** Begin Extract provided **
They take the almost same time,and usage memory. but uint(or int) 
is more practical for length to use.

Nov 17 2014

"Freddy" <Hexagonalstar64 gmail.com> writes:

On Monday, 17 November 2014 at 15:28:52 UTC, FrankLike wrote:
 I test it:

 module aasize_t;
 import std.stdio;
 import std.datetime;
 import std.conv;
 import std.string;

 size_t[string] aa;

 void gettime()
 {
 	for(size_t i=0;i<3000000;i++)
 	{
 		aa[to!string(i)] = i;
 	}
 }
 void main()
** End Extract provided **
** Begin The data **
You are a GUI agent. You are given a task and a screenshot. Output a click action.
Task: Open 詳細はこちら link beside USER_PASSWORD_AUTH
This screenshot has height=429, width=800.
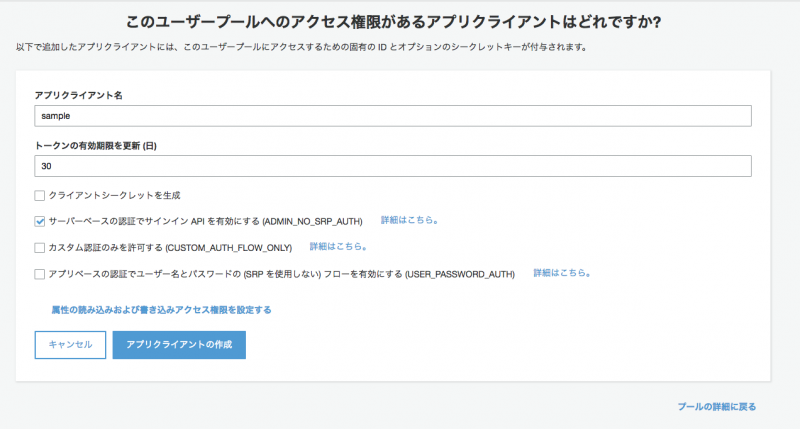tap(561, 272)
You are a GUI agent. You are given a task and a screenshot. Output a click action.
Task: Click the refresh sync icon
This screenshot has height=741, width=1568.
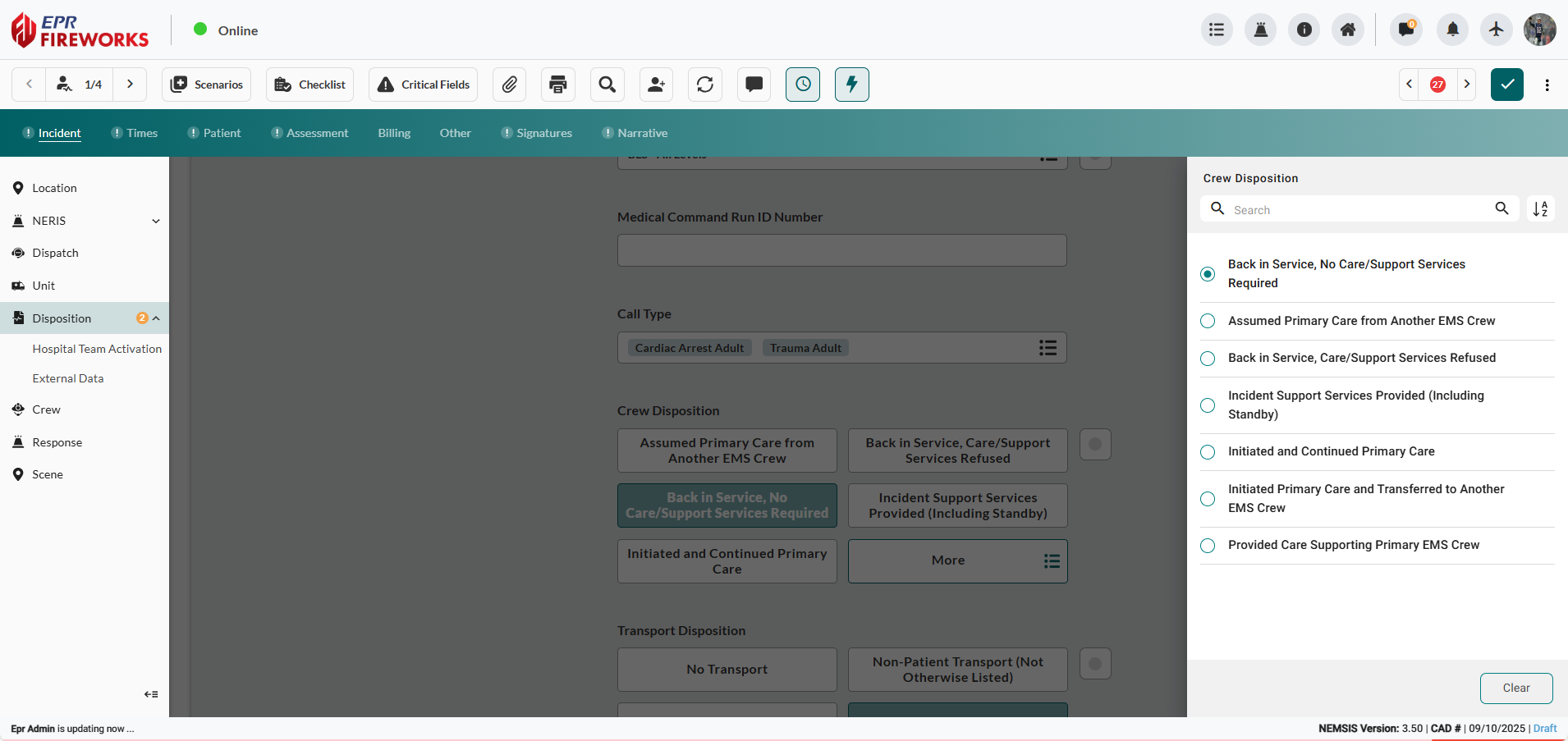click(705, 85)
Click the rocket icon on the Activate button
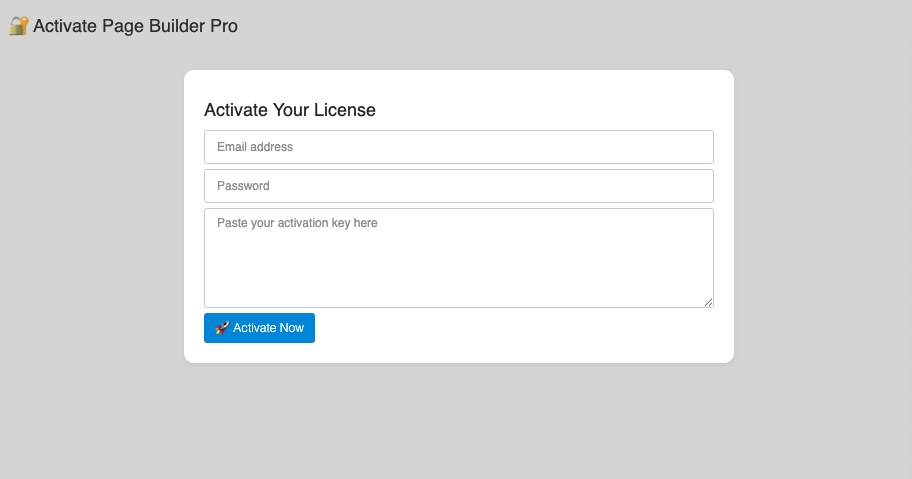This screenshot has height=479, width=912. tap(222, 328)
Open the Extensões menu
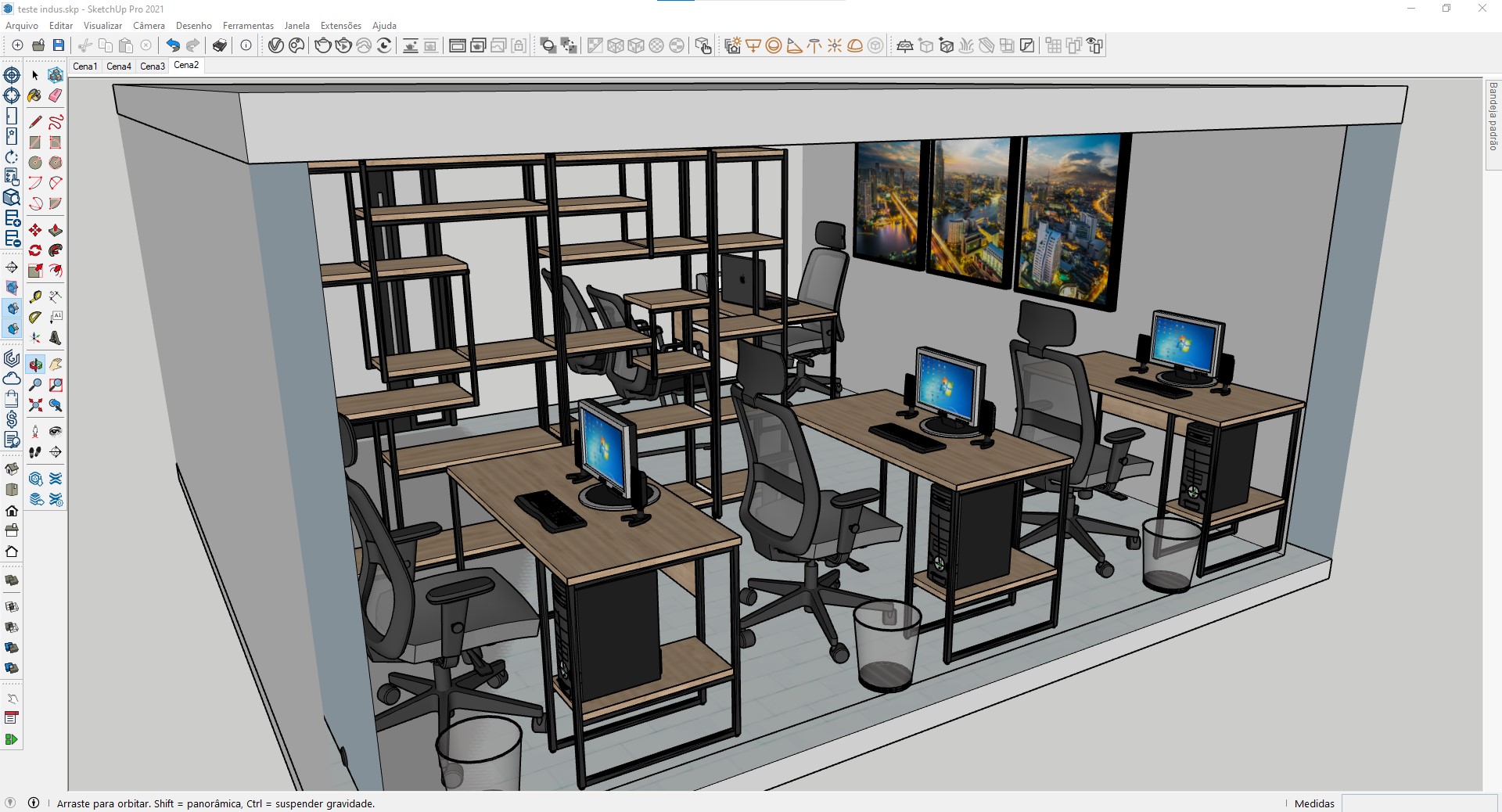The width and height of the screenshot is (1502, 812). coord(340,26)
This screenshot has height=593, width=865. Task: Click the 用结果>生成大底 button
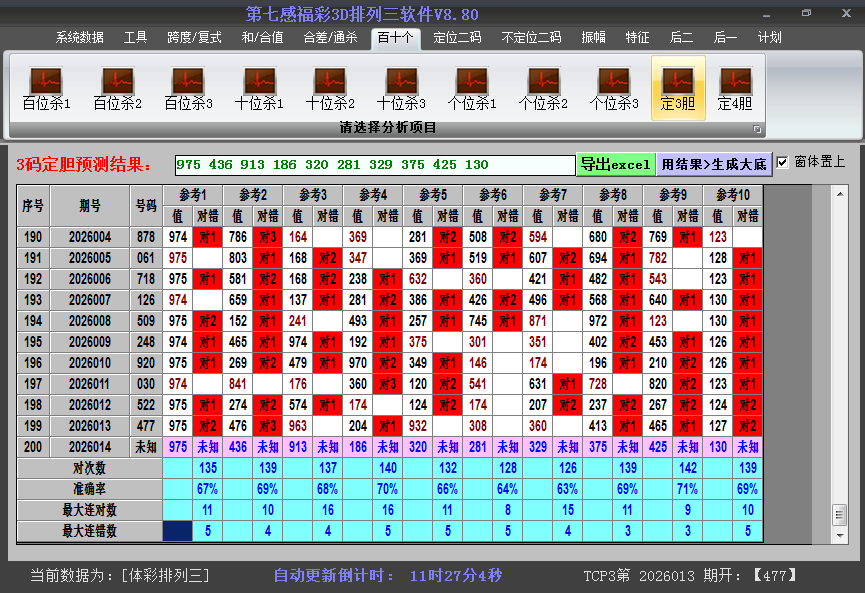tap(714, 165)
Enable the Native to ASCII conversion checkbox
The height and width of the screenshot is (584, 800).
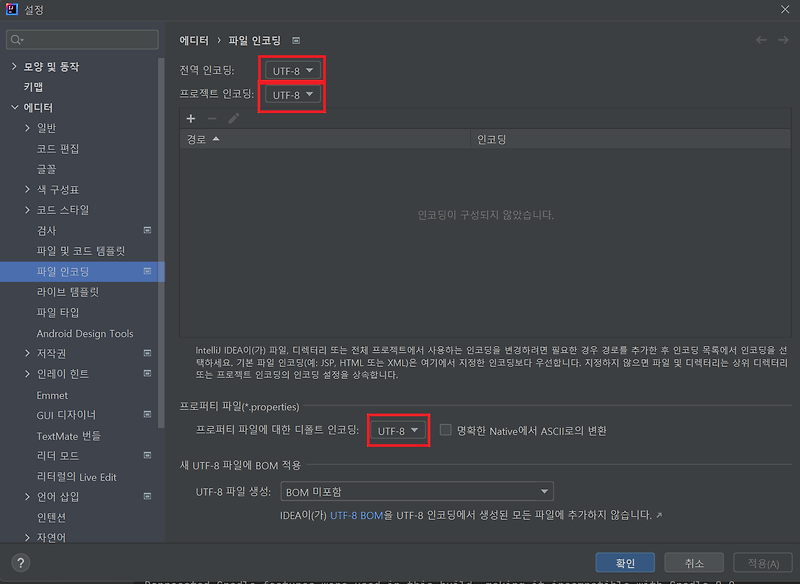tap(445, 430)
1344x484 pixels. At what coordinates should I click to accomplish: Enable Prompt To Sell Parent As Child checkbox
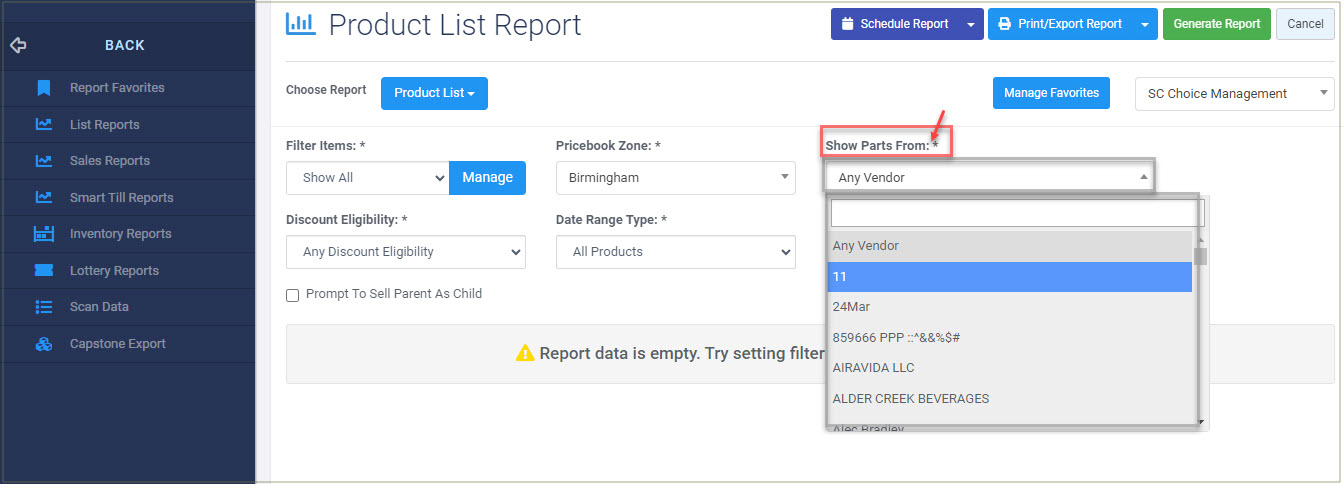(293, 295)
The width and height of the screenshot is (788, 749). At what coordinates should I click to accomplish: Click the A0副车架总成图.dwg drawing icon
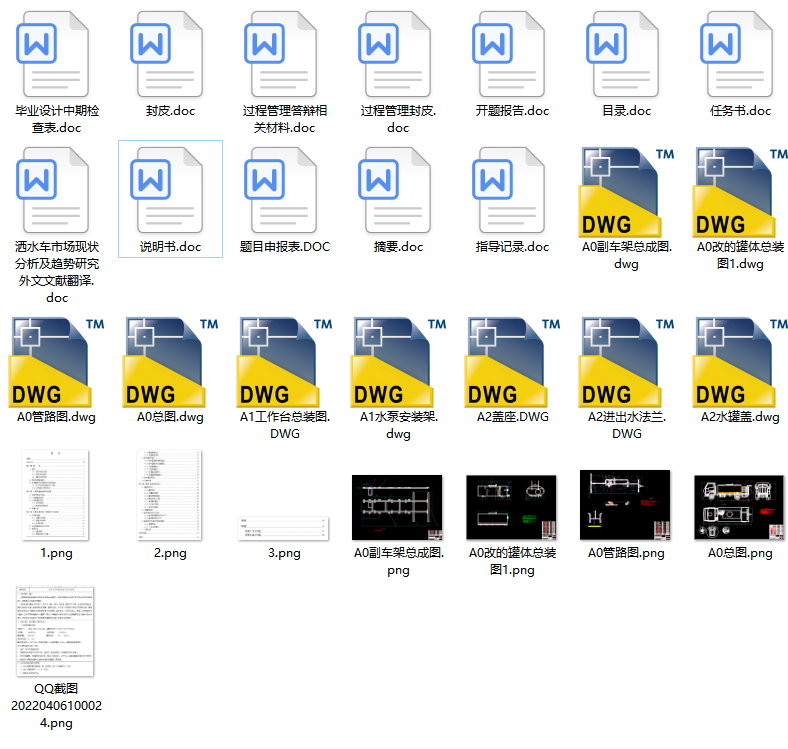coord(626,191)
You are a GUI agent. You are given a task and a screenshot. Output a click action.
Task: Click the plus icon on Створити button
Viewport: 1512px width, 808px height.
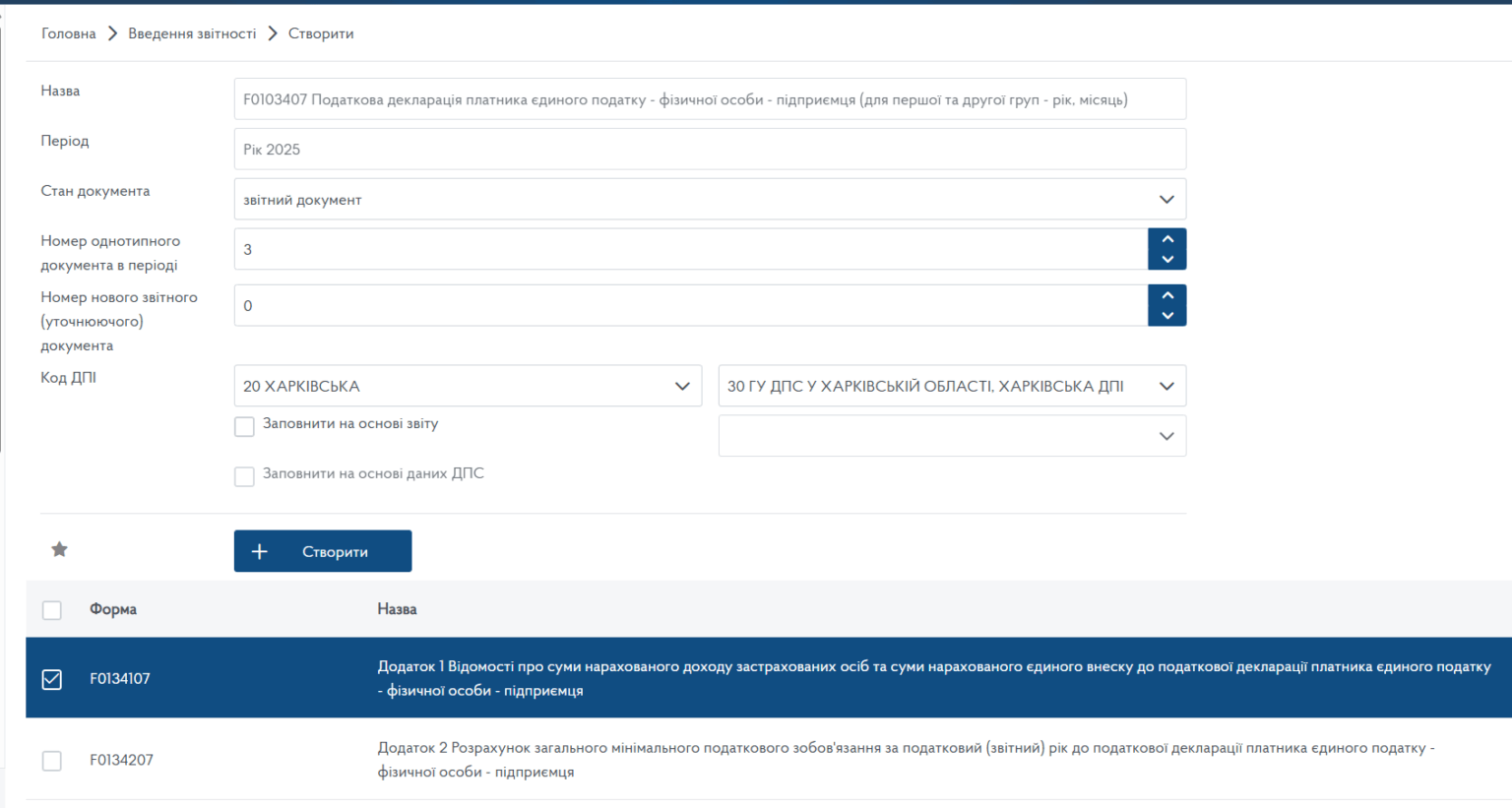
** End The data **
**Exercise tasks:**
A: Copy the listing lines from the line with "Open the Extensões menu" to the line with "tap(445, 430)", both included, and omit the pictures.
B: Carry the forum post on timing the D associative array test forward from the point where it stops.
The listing bears no relation to the forum text.

**Answer set:**
A:
Open the Extensões menu
The width and height of the screenshot is (1502, 812). coord(340,26)
This screenshot has height=593, width=865. Task: Click the 用结果>生成大底 button
tap(714, 165)
Enable the Native to ASCII conversion checkbox
The height and width of the screenshot is (584, 800).
tap(445, 430)

B:
 {  	writeln("size_t.max",size_t.max);
     gettime();
     void getlen(){auto alne = aa.length;}
 	auto r = benchmark!(getlen)(10000);
 	auto f0Result = to!Duration(r[0]); // time f0 took to run 
 10,000 times
 	writeln("\n size_t time is :",f0Result);
 	StopWatch sw;
 	sw.start();
 	gettime();
 	sw.stop();
 	writeln("\n size_t time is sw:",sw.peek.msecs," msecs");
 }
 ----------and anoter is uint[string] aa

 dmd -m64 aauint.d
 dmd -m64 aasize_t.d
 dmd aaint.d -ofaauint32.exe
 dmd aasize_t.d -ofaasize_t32.exe

  del *.obj

 aaint
 aasize_t

 aaint32
 aasize_t32
  pause

 Last Result:

 They take the almost same time,and usage memory. but uint(or 
 int) is more practical for length to use.

Don't profile with out optimzation.
Add "-O -inline -release -boundscheck=off" to your dmd arguments.

Nov 17 2014

"FrankLike" <1150015857 qq.com> writes:

 Don't profile with out optimzation.
 Add "-O -inline -release -boundscheck=off" to your dmd 
 arguments.

I mean projects moved from x86 to x64, 'cast(int)length ' is 
better than 'size_t i=(something).length '.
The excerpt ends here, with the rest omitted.